In a Commonwealth Edison Co. pilot program in Illinois, the average participant paid about 7 percent more in 2005, a departure from the pilot tests of other years. Company officials blamed the increase on spiking prices during an unusually hot summer and the disruption of natural gas supplies caused by Hurricane Katrina.
Last year, about 95 percent of the participants saved money in Commonwealth Edison's open-enrollment residential real-time pricing program, thought to be the nation's first. The majority saved between 7 percent to 12 percent, the utility said. To date, about 4,000 of the utility's 3.3 million residential customers have signed up.
A brochure the utility mailed to customers advises the program might not be for them if, for instance, they don't work during the day, don't have electric heat or have a medical condition.
Some electricity consumers simply don't have much wiggle room when it comes to changing electricity consumption. For instance, families with small children who participated in an Ottawa Hydro pilot in 2006-07 later reported difficulty shaping their lives around the rates. They told surveyors that it was difficult to cut back on laundry loads during the higher-priced daytime periods.
Some consumer advocates remain skeptical. They warn that smart meters and fluctuating rates could be a multibillion dollar mistake that would shift people from the relative stability of an averaged, monthly rate and subject them to the unpredictable swings of the wholesale electricity market.
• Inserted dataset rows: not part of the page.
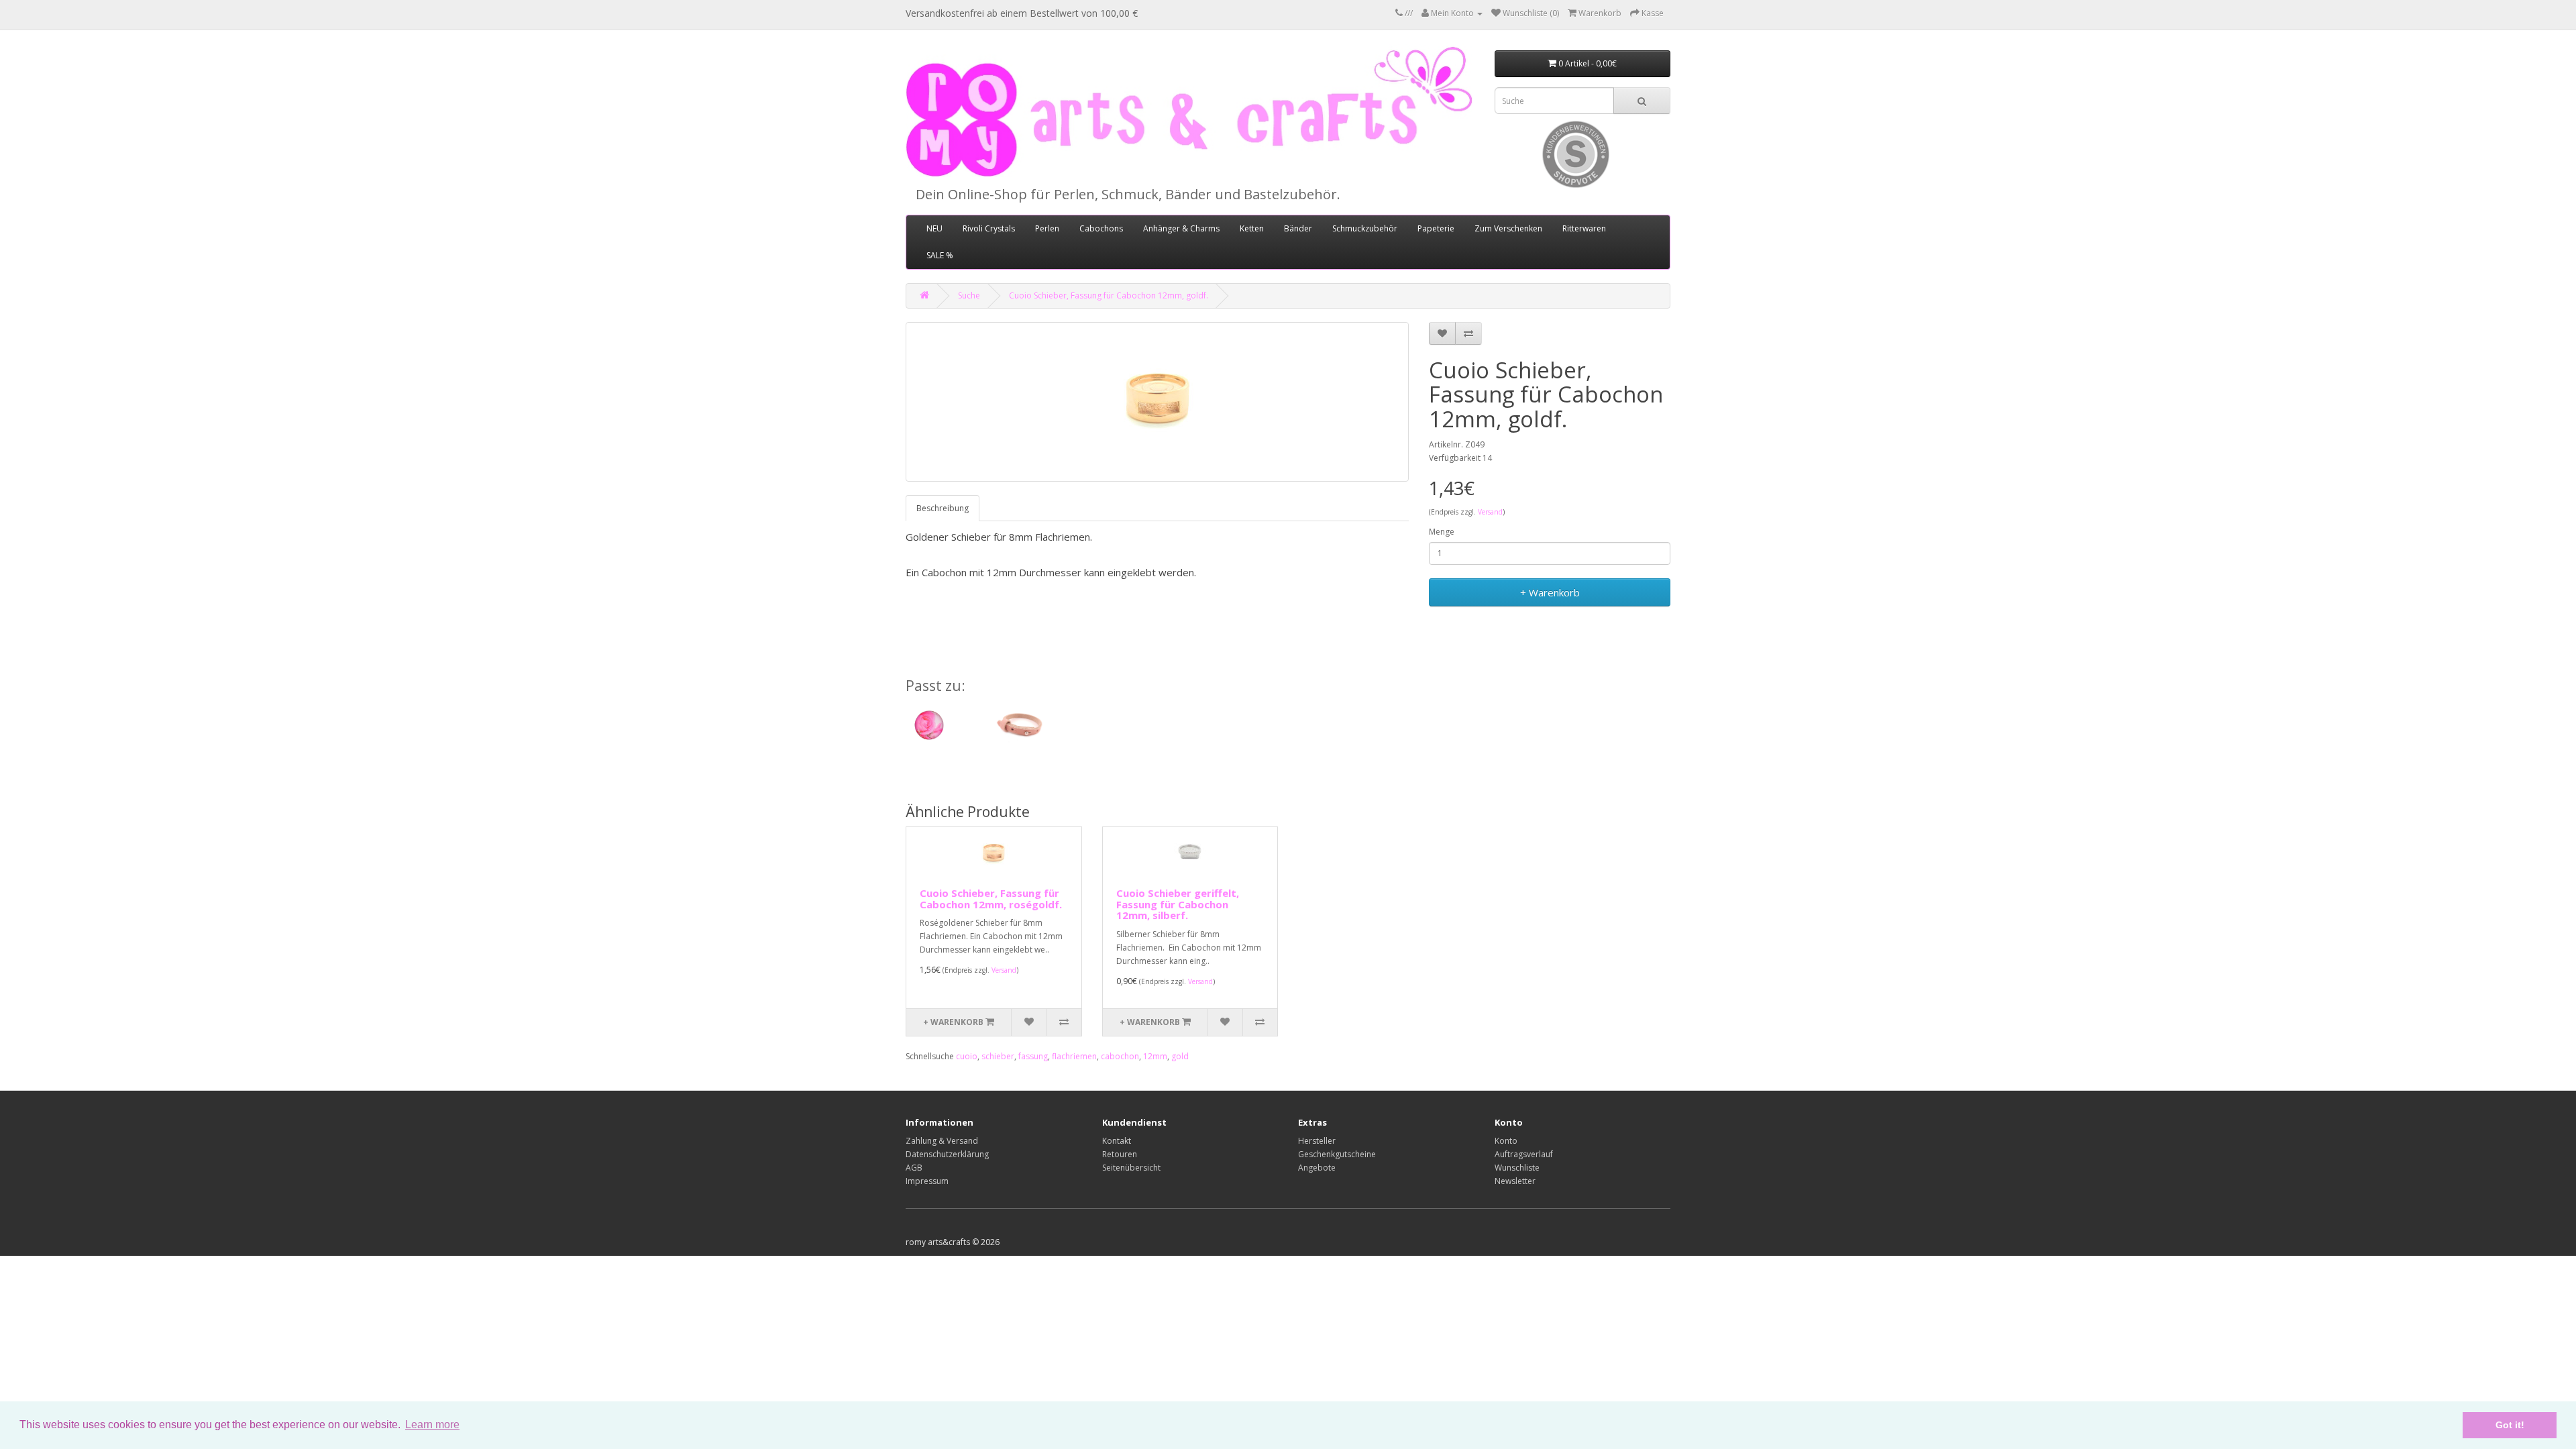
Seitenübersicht (1131, 1167)
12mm (1155, 1056)
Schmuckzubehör (1364, 228)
In Washington, D.C., ratepayer advocate Elizabeth A. Noel urged public service commissioners to ensure the $60 million smart-meter proposal by Potomac Electric and Power Co. will guarantee cost benefits before the utility can bill customers to recoup its investment plus a rate of return.
The testing ground will be a $2 million pilot set to begin in June, to be paid for by the utility.
"If you don't show consumers that there's something in it for them, then they're not going do to it," Noel said. "You have to show people what it means to them, and people look at the bottom line of their electric bills."
Gerald A. Norlander, the executive director of the Public Utility Law Project in Albany, N.Y., said that passing along the volatile price of wholesale electricity could shut down factories and devastate households. And he suggested that power plant owners could circumvent any conservation efforts by manipulating the supply of electricity to keep prices high.
Jon Wellinghoff, a member of the Federal Energy Regulatory Commission who advocates smart meters, countered that his agency and state regulators will be closely watching to guard against market manipulation.
Utility officials say they do not expect such time-based rates to become mandatory for most ratepayers. Some utilities may offer their ratepayers incentives to enroll, like rebates, discounts and temporary guarantees against paying more.
"There will be benefits to everyone, but without the technology, it won't happen," said Dennis Wraase, the chief executive of Pepco Holdings Inc., which wants to install smart meters for the nearly 2 million customers under its three utilities in Washington, D.C., and the mid-Atlantic.
After all the changes he made, Brubaker, the PPL customer, said shutting off the pool pump during the day made the biggest impact: The swimming pool never warmed up. "As far as hardships go," he said, "I can live with that one."